_What you are asked to do:_
Swap "How do I perform" for "How can I do" everywhere in the rows below and write them out again with nothing else changed.
────────────────────
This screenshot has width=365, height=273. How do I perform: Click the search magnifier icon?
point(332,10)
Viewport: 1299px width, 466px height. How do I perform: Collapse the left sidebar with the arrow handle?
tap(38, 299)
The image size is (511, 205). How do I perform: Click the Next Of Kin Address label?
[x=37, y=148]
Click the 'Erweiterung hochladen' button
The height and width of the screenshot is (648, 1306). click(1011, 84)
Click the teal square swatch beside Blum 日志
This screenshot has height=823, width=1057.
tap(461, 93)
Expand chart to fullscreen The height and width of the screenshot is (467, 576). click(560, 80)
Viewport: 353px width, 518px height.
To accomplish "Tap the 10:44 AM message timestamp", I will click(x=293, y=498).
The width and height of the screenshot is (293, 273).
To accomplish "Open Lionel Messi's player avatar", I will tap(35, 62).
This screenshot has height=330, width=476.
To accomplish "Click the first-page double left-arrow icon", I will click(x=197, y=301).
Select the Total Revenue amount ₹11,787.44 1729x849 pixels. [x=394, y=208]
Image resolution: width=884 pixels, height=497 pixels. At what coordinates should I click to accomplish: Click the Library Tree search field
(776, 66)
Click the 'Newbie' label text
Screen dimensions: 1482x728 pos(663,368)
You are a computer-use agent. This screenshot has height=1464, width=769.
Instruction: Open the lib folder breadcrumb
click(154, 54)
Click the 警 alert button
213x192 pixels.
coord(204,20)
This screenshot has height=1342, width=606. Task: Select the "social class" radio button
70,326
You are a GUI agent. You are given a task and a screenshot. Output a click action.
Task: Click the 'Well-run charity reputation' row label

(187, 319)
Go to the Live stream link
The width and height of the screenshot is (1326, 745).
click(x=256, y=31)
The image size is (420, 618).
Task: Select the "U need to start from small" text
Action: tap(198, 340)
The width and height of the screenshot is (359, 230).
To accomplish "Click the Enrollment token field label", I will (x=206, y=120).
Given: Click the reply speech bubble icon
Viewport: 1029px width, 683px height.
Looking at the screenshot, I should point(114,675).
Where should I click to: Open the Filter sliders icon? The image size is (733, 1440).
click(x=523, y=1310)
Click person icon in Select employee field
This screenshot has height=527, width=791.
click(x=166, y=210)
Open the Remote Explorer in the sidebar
────────────────────
_Response to this task:_
This screenshot has width=365, height=273. How can I do: Click the search magnifier icon?
point(332,10)
Viewport: 1299px width, 466px height. How can I do: Collapse the left sidebar with the arrow handle?
tap(38, 299)
The image size is (511, 205). How can I do: Click the Next Of Kin Address label?
[x=37, y=148]
Click the 'Erweiterung hochladen' button
The height and width of the screenshot is (648, 1306). click(1011, 84)
Click the teal square swatch beside Blum 日志
This screenshot has height=823, width=1057.
tap(461, 93)
Expand chart to fullscreen The height and width of the screenshot is (467, 576). click(560, 80)
Viewport: 353px width, 518px height.
To accomplish "Tap the 10:44 AM message timestamp", I will click(x=293, y=498).
The width and height of the screenshot is (293, 273).
To accomplish "Open Lionel Messi's player avatar", I will tap(35, 62).
This screenshot has height=330, width=476.
To accomplish "Click the first-page double left-arrow icon", I will click(x=197, y=301).
Select the Total Revenue amount ₹11,787.44 1729x849 pixels. [x=394, y=208]
Image resolution: width=884 pixels, height=497 pixels. At what coordinates should I click to accomplish: Click the Library Tree search field
(776, 66)
Click the 'Newbie' label text
Screen dimensions: 1482x728 pos(663,368)
You are a computer-use agent. This screenshot has height=1464, width=769.
Instruction: Open the lib folder breadcrumb
click(154, 54)
Click the 警 alert button
213x192 pixels.
coord(204,20)
This screenshot has height=1342, width=606. Task: Select the "social class" radio button
70,326
You are a GUI agent. You are given a task and a screenshot. Output a click action.
Task: Click the 'Well-run charity reputation' row label

(187, 319)
Go to the Live stream link
The width and height of the screenshot is (1326, 745).
click(x=256, y=31)
The image size is (420, 618).
Task: Select the "U need to start from small" text
Action: tap(198, 340)
The width and height of the screenshot is (359, 230).
To accomplish "Click the Enrollment token field label", I will (x=206, y=120).
Given: Click the reply speech bubble icon
Viewport: 1029px width, 683px height.
Looking at the screenshot, I should point(114,675).
Where should I click to: Open the Filter sliders icon? The image size is (733, 1440).
click(x=523, y=1310)
Click person icon in Select employee field
This screenshot has height=527, width=791.
click(x=166, y=210)
Open the Remote Explorer in the sidebar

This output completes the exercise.